Hospitals in the city have reported cases of rickettsial disease caused by tick bites — a rare infectious fever that is common in hilly regions having a tropical climate.

Written by Pritha Chatterjee | New Delhi |
October 21, 2012 12:38:56 am

Hospitals in the city have reported cases of rickettsial disease caused by tick bites — a rare infectious fever that is common in hilly regions having a tropical climate.

Though doctors said the disease “is very rare” in Delhi,AIIMS has reported at least two cases in its paediatric unit over the past six weeks.

Serological reports from the National Centre for Disease Control (NCDC) confirmed that these patients were afflicted with scrub typhus,a variant of rickettsia.

Doctors at three private hospitals said they had sent samples to the NCDC and received confirmed reports.

Serological tests to confirm the infection is not available in government and most private hospitals.

The Director of Health Services (DHS) Dr N V Kamat said the city’s infectious disease surveillance programme was yet to be notified about the cases.

Dr V K Paul,the head of paediatrics in AIIMS,said: “The disease is very rare and we do not often get patients suffering from the it in Delhi. But we have received confirmation from the NCDC that two of our patients were diagnosed with Scrub Typhus over the past six weeks.”

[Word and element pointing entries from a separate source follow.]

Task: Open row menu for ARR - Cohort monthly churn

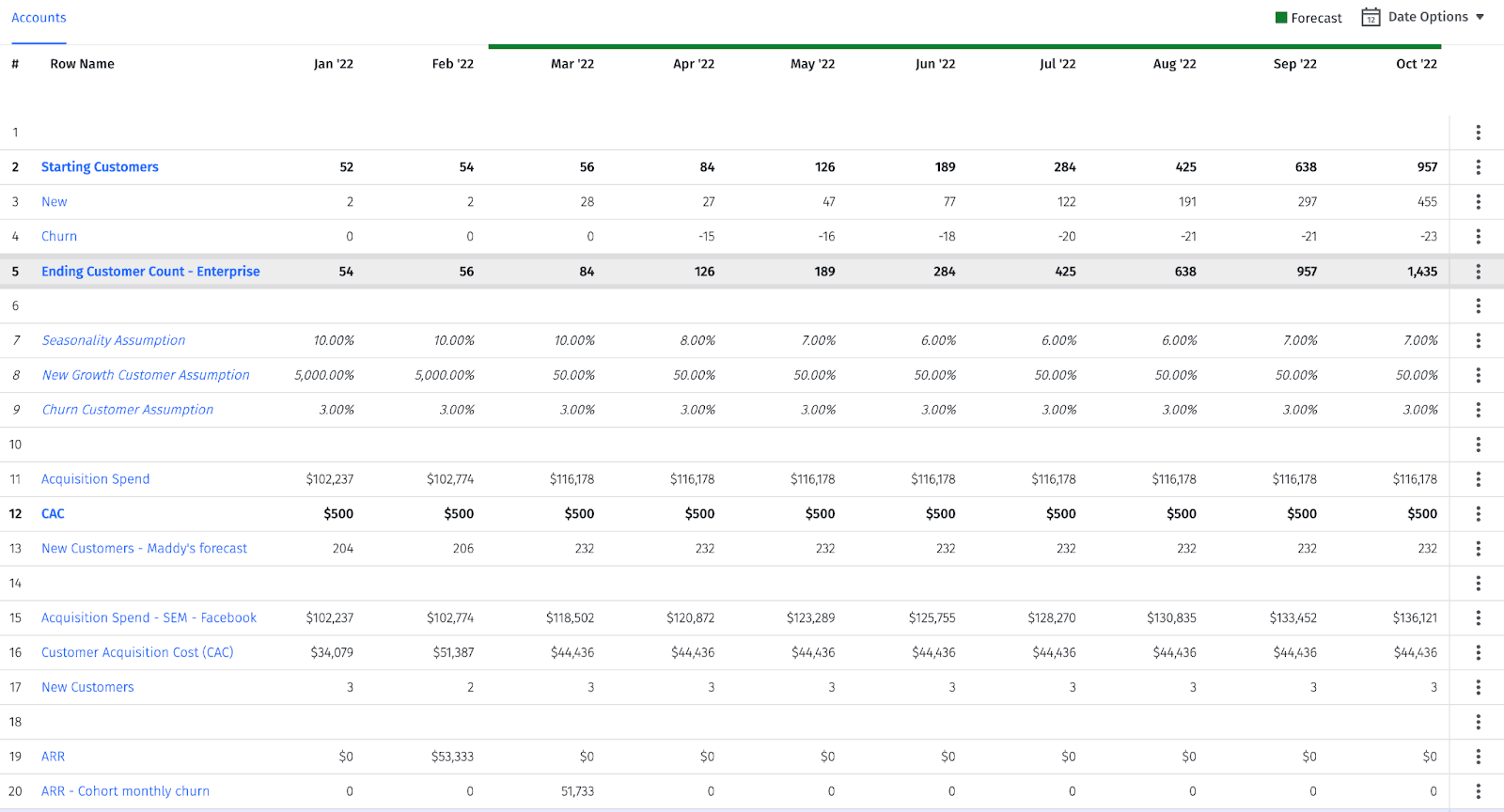Action: (x=1478, y=791)
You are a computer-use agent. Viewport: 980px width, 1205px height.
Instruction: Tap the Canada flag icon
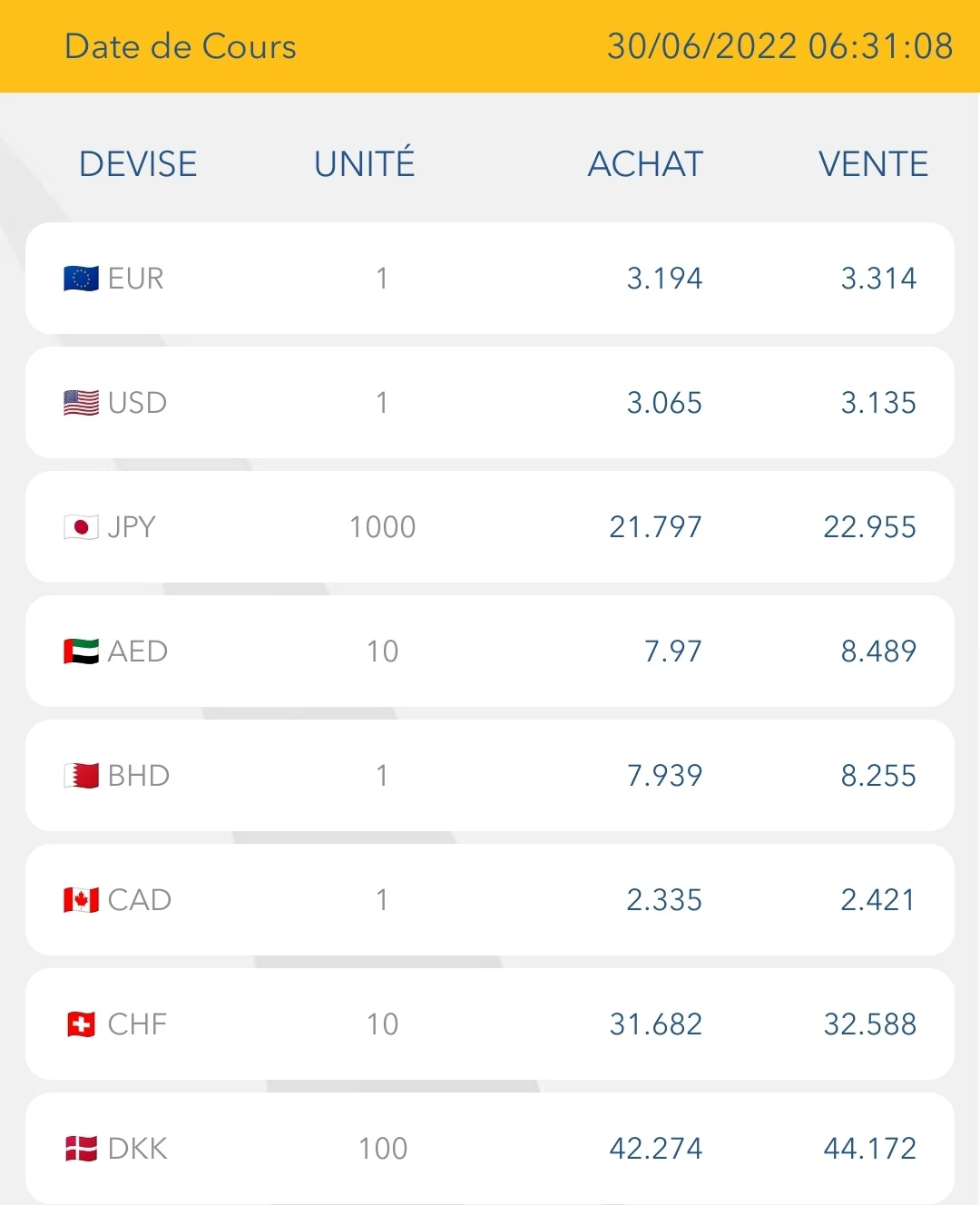pyautogui.click(x=81, y=900)
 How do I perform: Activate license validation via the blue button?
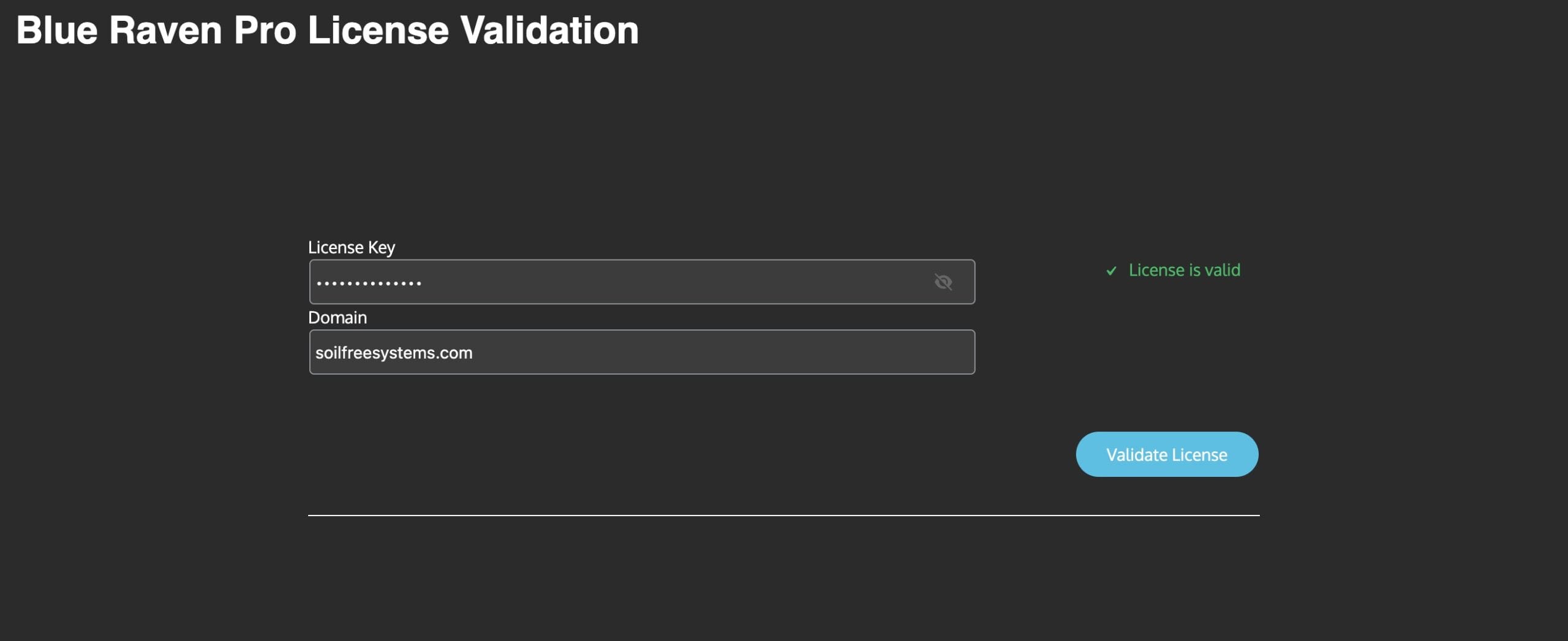[1166, 454]
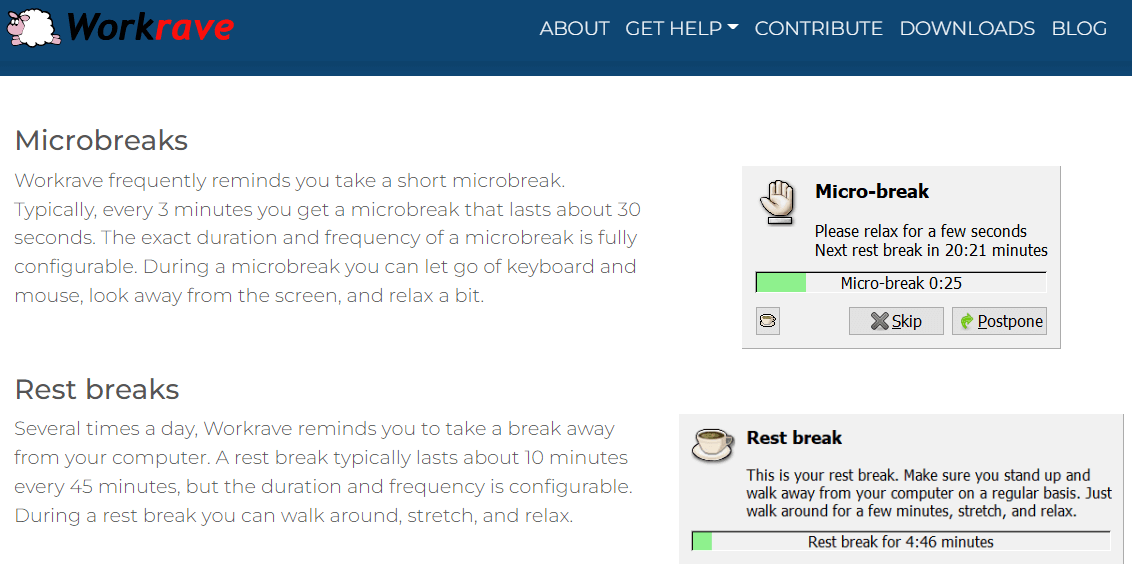The height and width of the screenshot is (564, 1132).
Task: Click the X icon on Skip button
Action: [879, 321]
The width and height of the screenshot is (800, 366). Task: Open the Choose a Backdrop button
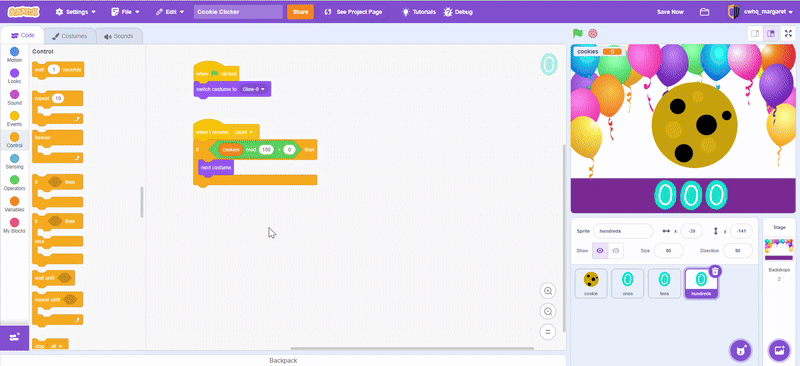779,350
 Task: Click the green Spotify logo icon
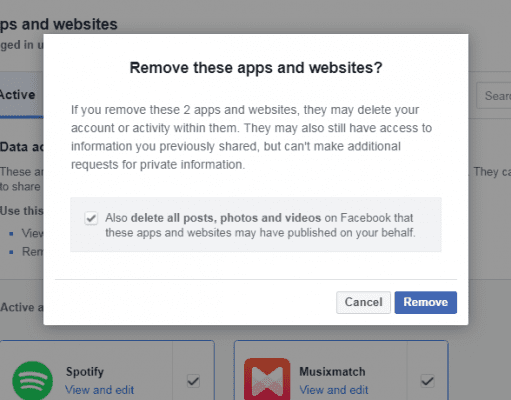[32, 381]
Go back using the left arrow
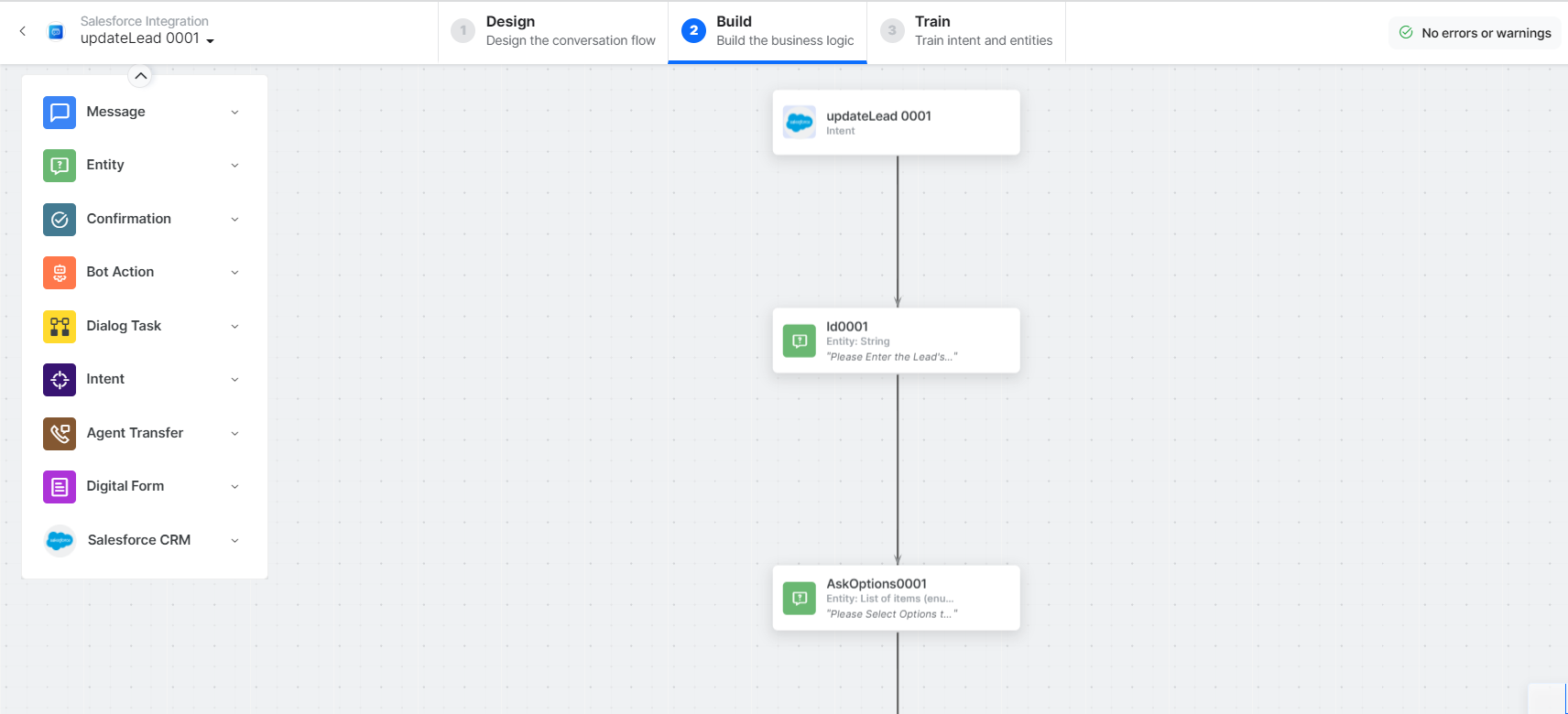Viewport: 1568px width, 714px height. [23, 31]
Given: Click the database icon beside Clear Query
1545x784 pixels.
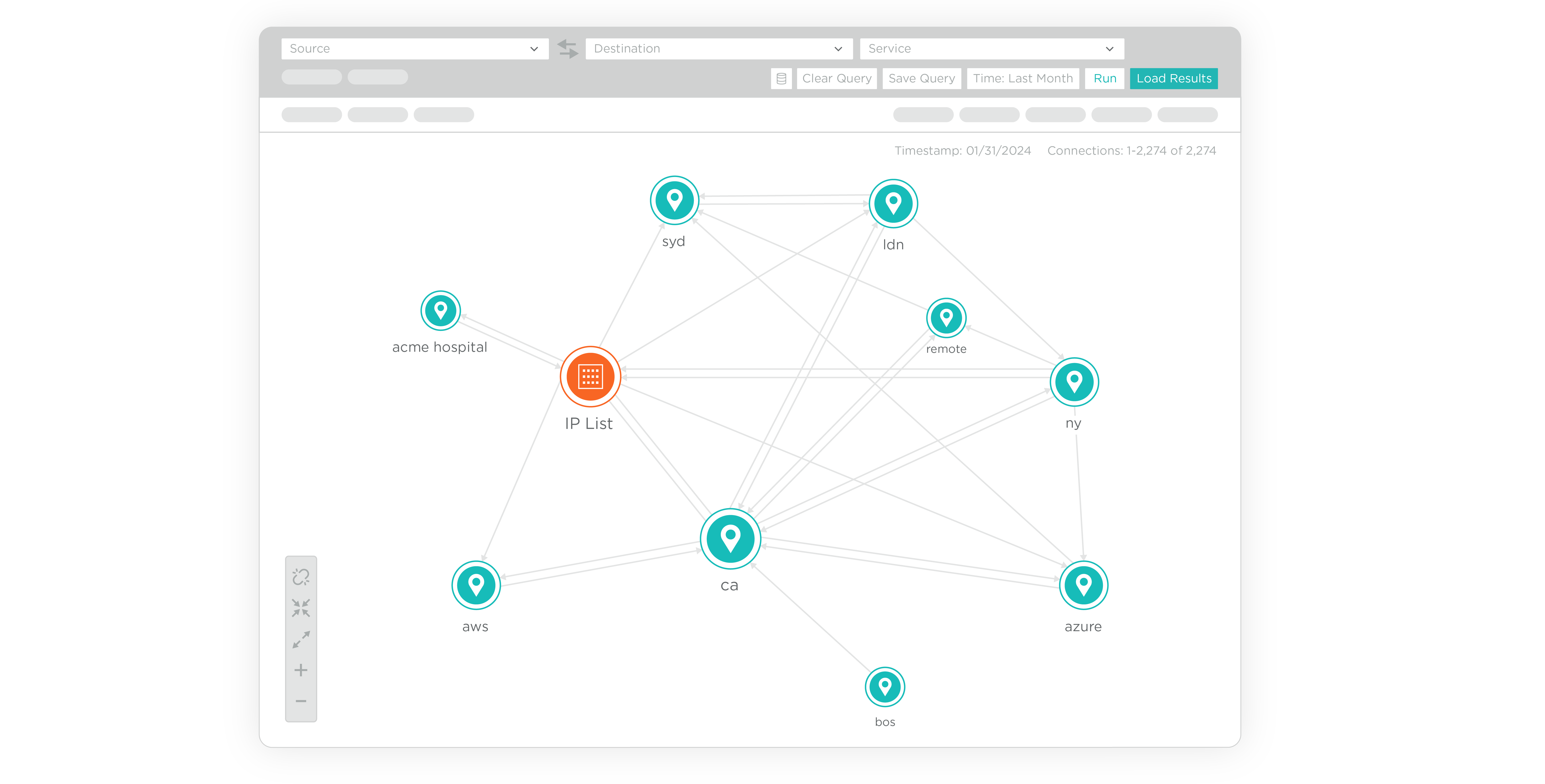Looking at the screenshot, I should click(781, 78).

Dr Atul Gogia,associate consultant of internal medicine in Sir Ganga Ram Hospital said: “We have seen 8-10 cases of scrub typhus in the past month. We used to see a case once a year. This year,there has been a sudden jump. So we are sending every suspected,unexplained fever for tests.”

Dr Gogia said patients have a characteristic black mark,known as eschar,left by the mite on the body accompanied by fever.

Dr Rommel Tickoo,senior consultant of internal medicine in Saket-based Max Hospital,said at least 10 confirmed cases of scrub typhus were reported at the hospital.

“I have seen 10 cases this season. At least four patients had to be admitted,some in the ICU. Patients who had travelled to mountainous regions get the disease,” he said.

Dr Tickoo said most of his patients had close contacts with pets and stray animals,particularly dogs.

If diagnosed early,the fever goes within 48 hours of administering the doxycycline tablet — the known medicine for the disease. But delayed treatment,the main cause of complications,can lead to pneumonia,acute respiratory distress syndrome,cardiovascular problems and even death.

This year 22 deaths have been reported from rickettsial diseases in Himachal Pradesh,with over 1,000 cases being reported. Doctors said they are prescribing the Doxycycline tablet without waiting for NCDC test results in view of the rising cases this season.

Dr S Chatterjee of Apollo Hospital said: “We have sent samples to the NCDC and 3-4 cases have turned positive. We are giving medicines for the disease to all suspected cases because the NCDC takes a long time to send its reports. Any delay in treatment can lead to serious complications.”